Start of Block
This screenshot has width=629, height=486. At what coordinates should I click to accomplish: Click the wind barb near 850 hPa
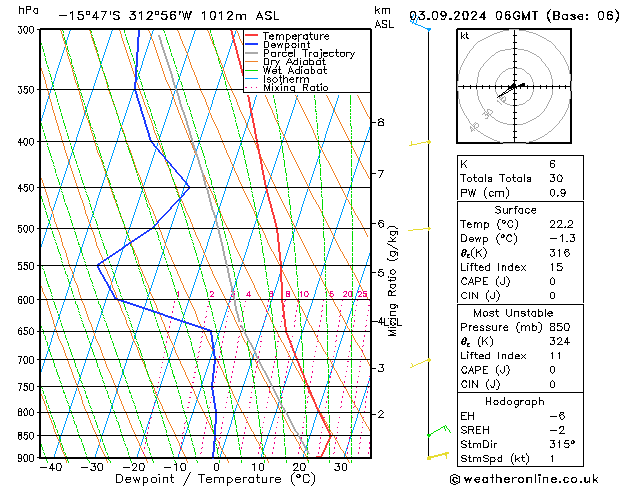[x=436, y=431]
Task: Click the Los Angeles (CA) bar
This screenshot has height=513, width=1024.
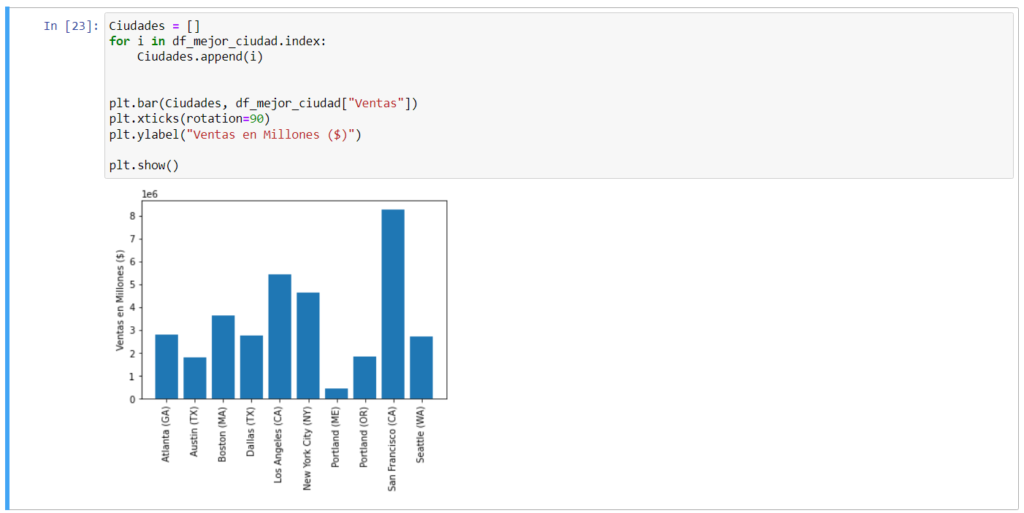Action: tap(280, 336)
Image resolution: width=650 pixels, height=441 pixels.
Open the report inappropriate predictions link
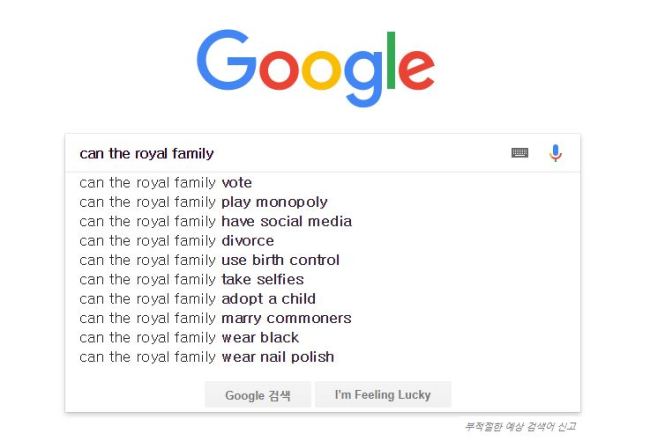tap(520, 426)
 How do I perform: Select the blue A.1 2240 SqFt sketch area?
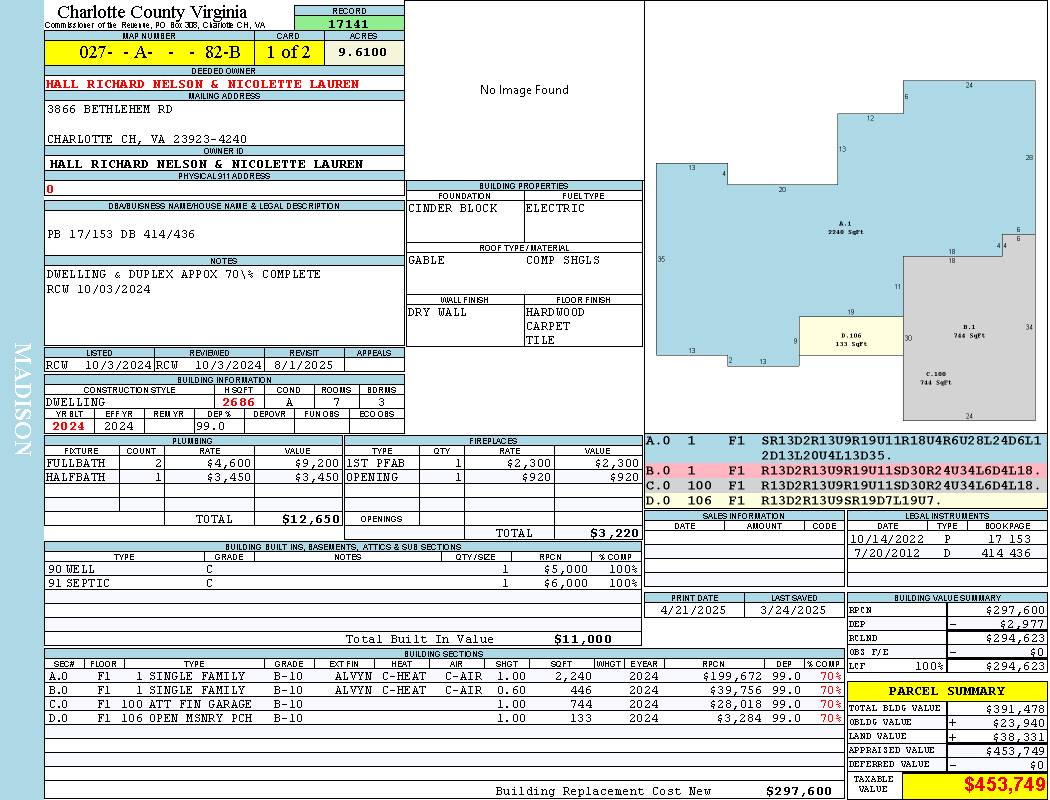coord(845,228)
End of Block
WORK TASK
The material above must be set down word for word, with no picture carried over.

REPLY
This screenshot has width=629, height=486. At what coordinates should I click to accomplish: Click the wind barb near 850 hPa
[x=436, y=431]
Task: Click the Los Angeles (CA) bar
This screenshot has height=513, width=1024.
Action: tap(280, 336)
Image resolution: width=650 pixels, height=441 pixels.
Open the report inappropriate predictions link
tap(520, 426)
 How do I perform: Select the blue A.1 2240 SqFt sketch area?
coord(845,228)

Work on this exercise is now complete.